***** Bloco de texto

O ministro da Defesa chinês também esteve em Moscou para participar do mesmo desfile. No entanto, o lado indiano deixou claro que não haveria reunião entre os dois ministros. Todas as negociações entre a Índia e a China sobre a crise nas fronteiras estão ocorrendo bilateralmente, por canais diplomáticos ou por comandantes militares locais. O fato de a reunião da RIC ter sido um assunto on-line também ajuda a garantir que a Rússia não seja forçada a mediar entre os dois lados.
A raiva indiana pela China é palpável. De fato, o Ministro das Relações Exteriores da Índia, Dr. S. Jaishankar, em seu discurso na RIC, afirmou que “o desafio hoje não é apenas um de conceitos e normas, mas igualmente de sua prática. As principais vozes do mundo devem ser exemplares em todos os sentidos.”

**********
***** Extrato de dados

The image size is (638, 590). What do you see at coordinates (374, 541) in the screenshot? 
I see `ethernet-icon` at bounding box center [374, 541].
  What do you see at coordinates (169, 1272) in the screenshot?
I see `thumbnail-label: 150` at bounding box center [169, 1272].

**********

■ Enunciado breve 1
Responda, com base no texto sobre a crise na fronteira entre Índia e China:
(a) Em que cidade esteve o ministro da Defesa chinês?
(b) Por quais vias ocorrem as negociações entre a Índia e a China sobre a crise nas fronteiras?
(c) Quem é o Ministro das Relações Exteriores da Índia mencionado?
■ Enunciado breve 2
Reproduza o trecho do texto sobre a crise na fronteira entre Índia e China que começa em "O ministro da Defesa" e vai até "os dois lados.", incluindo essas palavras.
A listagem não tem relação com o texto.

■ Resposta do exercício 1
(a) Em Moscou.
(b) Bilateralmente, por canais diplomáticos ou por comandantes militares locais.
(c) Dr. S. Jaishankar.

■ Resposta do exercício 2
O ministro da Defesa chinês também esteve em Moscou para participar do mesmo desfile. No entanto, o lado indiano deixou claro que não haveria reunião entre os dois ministros. Todas as negociações entre a Índia e a China sobre a crise nas fronteiras estão ocorrendo bilateralmente, por canais diplomáticos ou por comandantes militares locais. O fato de a reunião da RIC ter sido um assunto on-line também ajuda a garantir que a Rússia não seja forçada a mediar entre os dois lados.